[Items from a dataset]
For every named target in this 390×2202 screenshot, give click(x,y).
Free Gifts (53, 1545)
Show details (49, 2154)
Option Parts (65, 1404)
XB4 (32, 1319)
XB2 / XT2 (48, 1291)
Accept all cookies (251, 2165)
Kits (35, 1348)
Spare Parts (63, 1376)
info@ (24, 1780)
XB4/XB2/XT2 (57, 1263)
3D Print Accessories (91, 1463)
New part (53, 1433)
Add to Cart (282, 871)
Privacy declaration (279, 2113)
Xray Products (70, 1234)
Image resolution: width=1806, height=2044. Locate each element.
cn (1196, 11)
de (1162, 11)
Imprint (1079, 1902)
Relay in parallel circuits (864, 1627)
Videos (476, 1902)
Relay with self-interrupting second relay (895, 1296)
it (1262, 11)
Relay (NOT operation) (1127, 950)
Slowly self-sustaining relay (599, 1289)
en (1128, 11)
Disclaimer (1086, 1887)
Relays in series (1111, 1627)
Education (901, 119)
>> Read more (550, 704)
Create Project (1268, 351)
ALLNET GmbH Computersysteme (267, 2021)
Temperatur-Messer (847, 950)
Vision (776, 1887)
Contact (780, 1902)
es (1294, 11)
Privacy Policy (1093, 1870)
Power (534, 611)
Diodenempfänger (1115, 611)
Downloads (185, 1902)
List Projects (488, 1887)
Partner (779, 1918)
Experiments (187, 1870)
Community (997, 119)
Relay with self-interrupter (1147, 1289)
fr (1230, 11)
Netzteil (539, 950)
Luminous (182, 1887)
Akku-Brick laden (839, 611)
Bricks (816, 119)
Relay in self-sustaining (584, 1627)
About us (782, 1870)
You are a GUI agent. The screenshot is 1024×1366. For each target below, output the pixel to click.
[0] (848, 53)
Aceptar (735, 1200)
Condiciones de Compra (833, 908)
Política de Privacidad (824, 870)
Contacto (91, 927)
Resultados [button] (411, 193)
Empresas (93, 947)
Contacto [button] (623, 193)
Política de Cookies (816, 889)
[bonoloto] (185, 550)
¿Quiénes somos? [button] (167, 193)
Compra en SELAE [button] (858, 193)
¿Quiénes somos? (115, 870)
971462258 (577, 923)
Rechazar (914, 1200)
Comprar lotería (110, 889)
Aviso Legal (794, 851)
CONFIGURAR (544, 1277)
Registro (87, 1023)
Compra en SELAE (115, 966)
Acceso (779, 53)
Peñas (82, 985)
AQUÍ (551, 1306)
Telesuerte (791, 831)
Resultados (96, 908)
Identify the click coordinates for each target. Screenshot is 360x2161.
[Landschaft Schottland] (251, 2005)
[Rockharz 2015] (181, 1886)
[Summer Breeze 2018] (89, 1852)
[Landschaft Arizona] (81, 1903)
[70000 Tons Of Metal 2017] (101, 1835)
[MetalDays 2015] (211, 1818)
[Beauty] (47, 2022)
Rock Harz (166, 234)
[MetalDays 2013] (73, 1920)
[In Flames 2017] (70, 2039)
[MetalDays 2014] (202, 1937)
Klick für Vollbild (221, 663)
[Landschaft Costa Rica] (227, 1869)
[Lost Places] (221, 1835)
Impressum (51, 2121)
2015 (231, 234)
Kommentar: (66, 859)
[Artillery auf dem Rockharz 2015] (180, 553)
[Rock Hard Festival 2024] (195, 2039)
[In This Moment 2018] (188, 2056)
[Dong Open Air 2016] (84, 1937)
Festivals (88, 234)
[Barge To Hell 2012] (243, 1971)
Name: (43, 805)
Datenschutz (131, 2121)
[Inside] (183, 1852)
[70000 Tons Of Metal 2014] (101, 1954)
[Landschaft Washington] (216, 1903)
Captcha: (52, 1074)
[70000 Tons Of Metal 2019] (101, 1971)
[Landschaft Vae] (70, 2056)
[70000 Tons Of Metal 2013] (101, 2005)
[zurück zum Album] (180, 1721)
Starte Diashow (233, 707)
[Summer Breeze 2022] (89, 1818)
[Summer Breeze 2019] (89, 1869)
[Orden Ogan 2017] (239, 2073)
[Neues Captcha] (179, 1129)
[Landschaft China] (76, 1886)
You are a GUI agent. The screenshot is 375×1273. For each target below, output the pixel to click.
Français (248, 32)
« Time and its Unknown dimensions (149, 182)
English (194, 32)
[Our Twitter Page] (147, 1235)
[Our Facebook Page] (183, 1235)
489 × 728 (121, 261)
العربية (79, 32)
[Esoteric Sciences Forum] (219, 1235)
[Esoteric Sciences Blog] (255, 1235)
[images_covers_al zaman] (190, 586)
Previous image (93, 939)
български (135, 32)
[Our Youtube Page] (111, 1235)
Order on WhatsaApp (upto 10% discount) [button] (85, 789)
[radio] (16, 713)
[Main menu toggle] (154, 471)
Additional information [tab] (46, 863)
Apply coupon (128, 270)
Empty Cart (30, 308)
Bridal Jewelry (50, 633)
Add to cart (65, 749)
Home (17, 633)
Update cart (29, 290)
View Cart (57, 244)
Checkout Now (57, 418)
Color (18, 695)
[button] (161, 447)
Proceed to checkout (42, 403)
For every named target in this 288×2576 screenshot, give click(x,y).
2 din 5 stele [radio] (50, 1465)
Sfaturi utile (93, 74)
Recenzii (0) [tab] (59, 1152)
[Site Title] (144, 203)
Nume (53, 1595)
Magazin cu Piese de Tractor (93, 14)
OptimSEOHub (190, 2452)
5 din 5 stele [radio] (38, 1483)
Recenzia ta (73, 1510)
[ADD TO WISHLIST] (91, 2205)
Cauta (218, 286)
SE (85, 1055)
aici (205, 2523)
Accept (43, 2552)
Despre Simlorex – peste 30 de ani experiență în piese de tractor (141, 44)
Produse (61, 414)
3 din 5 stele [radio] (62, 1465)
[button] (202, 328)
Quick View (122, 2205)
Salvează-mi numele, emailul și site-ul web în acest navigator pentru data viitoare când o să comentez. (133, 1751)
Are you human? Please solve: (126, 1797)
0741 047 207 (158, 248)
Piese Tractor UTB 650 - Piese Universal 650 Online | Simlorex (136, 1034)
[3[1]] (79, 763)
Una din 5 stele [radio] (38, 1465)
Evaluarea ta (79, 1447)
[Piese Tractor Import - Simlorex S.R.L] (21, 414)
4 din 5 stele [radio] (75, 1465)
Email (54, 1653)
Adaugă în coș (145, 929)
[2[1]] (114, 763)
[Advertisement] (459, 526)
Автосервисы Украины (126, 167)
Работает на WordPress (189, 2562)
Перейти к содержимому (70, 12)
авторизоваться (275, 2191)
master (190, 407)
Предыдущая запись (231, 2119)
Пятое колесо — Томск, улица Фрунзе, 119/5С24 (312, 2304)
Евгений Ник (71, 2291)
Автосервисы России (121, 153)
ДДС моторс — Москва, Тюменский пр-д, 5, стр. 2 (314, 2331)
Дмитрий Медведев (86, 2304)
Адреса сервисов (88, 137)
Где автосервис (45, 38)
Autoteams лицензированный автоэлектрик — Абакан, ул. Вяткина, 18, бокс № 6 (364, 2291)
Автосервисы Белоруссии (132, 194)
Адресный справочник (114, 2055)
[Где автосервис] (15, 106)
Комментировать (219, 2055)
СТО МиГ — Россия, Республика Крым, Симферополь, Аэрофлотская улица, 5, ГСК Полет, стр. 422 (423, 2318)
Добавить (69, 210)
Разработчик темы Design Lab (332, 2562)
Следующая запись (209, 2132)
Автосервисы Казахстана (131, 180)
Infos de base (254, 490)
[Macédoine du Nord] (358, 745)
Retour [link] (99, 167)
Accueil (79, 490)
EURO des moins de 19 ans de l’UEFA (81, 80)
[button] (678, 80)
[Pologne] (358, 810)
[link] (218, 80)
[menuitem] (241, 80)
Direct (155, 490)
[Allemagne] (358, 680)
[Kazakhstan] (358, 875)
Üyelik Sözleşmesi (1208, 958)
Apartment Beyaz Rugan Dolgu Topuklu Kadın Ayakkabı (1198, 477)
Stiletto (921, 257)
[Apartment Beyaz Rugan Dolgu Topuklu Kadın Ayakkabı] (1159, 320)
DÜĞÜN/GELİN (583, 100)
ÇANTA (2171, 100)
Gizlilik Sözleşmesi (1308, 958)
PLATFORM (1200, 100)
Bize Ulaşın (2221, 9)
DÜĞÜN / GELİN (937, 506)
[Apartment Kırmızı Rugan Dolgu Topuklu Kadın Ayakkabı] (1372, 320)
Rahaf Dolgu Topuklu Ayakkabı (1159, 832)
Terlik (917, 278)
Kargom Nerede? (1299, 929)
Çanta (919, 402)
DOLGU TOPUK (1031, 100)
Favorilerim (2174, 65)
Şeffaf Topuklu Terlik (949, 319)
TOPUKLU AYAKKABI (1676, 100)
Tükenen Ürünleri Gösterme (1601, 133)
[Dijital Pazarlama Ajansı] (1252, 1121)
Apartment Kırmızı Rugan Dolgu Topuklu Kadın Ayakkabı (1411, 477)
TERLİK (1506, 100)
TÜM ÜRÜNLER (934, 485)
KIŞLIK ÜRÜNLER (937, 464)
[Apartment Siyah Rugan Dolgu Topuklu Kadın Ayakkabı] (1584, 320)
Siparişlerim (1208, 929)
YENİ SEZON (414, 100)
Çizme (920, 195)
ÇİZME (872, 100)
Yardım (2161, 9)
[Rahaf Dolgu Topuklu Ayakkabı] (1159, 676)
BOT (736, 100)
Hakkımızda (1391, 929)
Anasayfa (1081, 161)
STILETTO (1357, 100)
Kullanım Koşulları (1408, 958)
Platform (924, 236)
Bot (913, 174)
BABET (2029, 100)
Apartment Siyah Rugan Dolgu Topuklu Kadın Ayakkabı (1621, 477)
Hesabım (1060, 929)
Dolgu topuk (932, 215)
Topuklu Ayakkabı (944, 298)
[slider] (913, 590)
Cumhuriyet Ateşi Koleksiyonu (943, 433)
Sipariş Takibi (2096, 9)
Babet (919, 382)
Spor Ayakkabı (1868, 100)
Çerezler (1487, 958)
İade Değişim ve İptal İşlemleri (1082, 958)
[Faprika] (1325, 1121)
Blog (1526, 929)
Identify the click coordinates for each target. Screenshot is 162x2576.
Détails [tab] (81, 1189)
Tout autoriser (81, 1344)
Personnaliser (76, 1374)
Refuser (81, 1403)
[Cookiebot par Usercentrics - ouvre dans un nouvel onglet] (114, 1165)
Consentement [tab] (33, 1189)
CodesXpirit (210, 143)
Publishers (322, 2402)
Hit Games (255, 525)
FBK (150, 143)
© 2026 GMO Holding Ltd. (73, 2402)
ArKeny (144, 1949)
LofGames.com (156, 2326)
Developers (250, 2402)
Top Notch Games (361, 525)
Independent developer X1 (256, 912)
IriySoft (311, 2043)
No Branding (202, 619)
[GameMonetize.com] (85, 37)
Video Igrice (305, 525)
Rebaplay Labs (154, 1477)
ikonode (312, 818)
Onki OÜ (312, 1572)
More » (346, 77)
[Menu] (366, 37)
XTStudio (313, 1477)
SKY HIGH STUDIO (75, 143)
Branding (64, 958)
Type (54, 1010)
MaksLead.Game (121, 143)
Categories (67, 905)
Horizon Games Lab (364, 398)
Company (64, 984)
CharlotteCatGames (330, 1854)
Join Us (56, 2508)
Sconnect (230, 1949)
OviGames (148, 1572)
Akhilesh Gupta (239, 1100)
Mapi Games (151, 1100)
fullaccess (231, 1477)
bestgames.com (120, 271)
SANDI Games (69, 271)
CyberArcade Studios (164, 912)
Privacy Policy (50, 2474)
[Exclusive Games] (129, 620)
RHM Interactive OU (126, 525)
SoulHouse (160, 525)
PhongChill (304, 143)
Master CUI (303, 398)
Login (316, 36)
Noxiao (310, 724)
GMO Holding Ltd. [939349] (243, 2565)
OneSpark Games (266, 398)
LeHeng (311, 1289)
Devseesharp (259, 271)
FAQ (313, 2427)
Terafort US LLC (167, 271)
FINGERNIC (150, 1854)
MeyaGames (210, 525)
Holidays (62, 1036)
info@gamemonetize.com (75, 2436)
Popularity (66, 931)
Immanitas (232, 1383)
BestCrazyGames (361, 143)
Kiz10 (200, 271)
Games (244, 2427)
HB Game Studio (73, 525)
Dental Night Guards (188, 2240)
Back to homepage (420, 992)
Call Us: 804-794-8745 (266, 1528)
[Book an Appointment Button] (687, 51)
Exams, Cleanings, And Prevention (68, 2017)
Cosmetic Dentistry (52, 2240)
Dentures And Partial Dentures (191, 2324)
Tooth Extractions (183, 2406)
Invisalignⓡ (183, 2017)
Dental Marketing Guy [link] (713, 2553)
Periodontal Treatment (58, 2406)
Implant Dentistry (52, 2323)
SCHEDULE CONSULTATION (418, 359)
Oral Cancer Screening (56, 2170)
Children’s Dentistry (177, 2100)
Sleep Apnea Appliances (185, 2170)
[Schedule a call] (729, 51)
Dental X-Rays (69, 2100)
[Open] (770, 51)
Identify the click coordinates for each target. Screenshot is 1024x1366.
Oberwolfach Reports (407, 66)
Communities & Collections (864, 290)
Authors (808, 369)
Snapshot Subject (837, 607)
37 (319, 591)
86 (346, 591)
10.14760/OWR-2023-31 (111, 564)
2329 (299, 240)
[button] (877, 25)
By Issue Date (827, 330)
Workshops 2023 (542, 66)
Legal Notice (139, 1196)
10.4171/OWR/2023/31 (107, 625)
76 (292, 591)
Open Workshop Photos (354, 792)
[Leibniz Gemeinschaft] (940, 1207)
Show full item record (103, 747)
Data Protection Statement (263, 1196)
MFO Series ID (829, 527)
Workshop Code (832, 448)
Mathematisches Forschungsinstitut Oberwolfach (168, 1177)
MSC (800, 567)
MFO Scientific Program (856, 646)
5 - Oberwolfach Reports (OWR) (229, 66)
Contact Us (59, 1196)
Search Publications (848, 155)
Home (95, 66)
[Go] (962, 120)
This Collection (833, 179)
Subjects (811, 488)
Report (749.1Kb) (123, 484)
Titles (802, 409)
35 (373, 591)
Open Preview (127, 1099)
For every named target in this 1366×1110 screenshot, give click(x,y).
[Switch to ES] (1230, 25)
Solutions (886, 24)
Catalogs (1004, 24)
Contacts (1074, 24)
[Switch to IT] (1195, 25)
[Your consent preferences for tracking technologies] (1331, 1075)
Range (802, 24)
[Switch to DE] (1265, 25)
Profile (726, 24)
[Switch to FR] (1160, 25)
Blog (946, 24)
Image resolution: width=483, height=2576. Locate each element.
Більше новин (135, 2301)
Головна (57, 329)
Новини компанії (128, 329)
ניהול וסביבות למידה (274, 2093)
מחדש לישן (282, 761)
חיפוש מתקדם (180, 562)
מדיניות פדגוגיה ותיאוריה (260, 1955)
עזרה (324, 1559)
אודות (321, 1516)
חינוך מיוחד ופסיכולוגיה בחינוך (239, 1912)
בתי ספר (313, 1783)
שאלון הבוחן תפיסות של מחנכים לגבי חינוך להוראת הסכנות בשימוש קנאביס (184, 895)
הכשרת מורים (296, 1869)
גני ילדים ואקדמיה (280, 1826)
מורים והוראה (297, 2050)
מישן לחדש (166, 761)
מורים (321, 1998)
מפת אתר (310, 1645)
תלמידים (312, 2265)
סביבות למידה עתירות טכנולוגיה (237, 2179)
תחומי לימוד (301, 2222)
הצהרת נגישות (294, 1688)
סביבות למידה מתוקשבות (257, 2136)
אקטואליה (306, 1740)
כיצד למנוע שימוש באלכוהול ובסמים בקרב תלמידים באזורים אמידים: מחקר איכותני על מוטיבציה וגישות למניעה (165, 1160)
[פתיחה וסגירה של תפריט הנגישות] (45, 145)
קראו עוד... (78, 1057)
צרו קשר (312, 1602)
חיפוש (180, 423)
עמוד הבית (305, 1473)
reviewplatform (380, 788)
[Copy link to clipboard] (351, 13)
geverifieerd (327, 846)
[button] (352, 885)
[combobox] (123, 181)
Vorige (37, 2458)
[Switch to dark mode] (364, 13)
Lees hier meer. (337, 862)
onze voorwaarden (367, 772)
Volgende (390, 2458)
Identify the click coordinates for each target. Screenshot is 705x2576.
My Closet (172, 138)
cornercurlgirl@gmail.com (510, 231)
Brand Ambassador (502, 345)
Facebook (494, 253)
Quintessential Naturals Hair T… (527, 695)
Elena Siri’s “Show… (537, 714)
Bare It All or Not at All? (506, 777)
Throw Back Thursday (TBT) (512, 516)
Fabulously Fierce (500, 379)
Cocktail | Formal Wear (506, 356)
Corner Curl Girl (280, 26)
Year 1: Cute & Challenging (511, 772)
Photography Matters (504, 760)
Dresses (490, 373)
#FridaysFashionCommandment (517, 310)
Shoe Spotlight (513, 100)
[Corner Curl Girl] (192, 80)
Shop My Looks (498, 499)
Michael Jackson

• Activity
Give back, exactly as written, the stretch from the line with "BestCrazyGames (361, 143)" through the line with "Subjects (811, 488)", and no other lines from the records above.

• Answer to the problem
BestCrazyGames (361, 143)
Kiz10 (200, 271)
Games (244, 2427)
HB Game Studio (73, 525)
Dental Night Guards (188, 2240)
Back to homepage (420, 992)
Call Us: 804-794-8745 (266, 1528)
[Book an Appointment Button] (687, 51)
Exams, Cleanings, And Prevention (68, 2017)
Cosmetic Dentistry (52, 2240)
Dentures And Partial Dentures (191, 2324)
Tooth Extractions (183, 2406)
Invisalignⓡ (183, 2017)
Dental Marketing Guy [link] (713, 2553)
Periodontal Treatment (58, 2406)
Implant Dentistry (52, 2323)
SCHEDULE CONSULTATION (418, 359)
Oral Cancer Screening (56, 2170)
Children’s Dentistry (177, 2100)
Sleep Apnea Appliances (185, 2170)
[Schedule a call] (729, 51)
Dental X-Rays (69, 2100)
[Open] (770, 51)
Identify the click coordinates for each target. Screenshot is 1024x1366.
Oberwolfach Reports (407, 66)
Communities & Collections (864, 290)
Authors (808, 369)
Snapshot Subject (837, 607)
37 (319, 591)
86 (346, 591)
10.14760/OWR-2023-31 (111, 564)
2329 (299, 240)
[button] (877, 25)
By Issue Date (827, 330)
Workshops 2023 (542, 66)
Legal Notice (139, 1196)
10.4171/OWR/2023/31 (107, 625)
76 (292, 591)
Open Workshop Photos (354, 792)
[Leibniz Gemeinschaft] (940, 1207)
Show full item record (103, 747)
Data Protection Statement (263, 1196)
MFO Series ID (829, 527)
Workshop Code (832, 448)
Mathematisches Forschungsinstitut Oberwolfach (168, 1177)
MSC (800, 567)
MFO Scientific Program (856, 646)
5 - Oberwolfach Reports (OWR) (229, 66)
Contact Us (59, 1196)
Search Publications (848, 155)
Home (95, 66)
[Go] (962, 120)
This Collection (833, 179)
Subjects (811, 488)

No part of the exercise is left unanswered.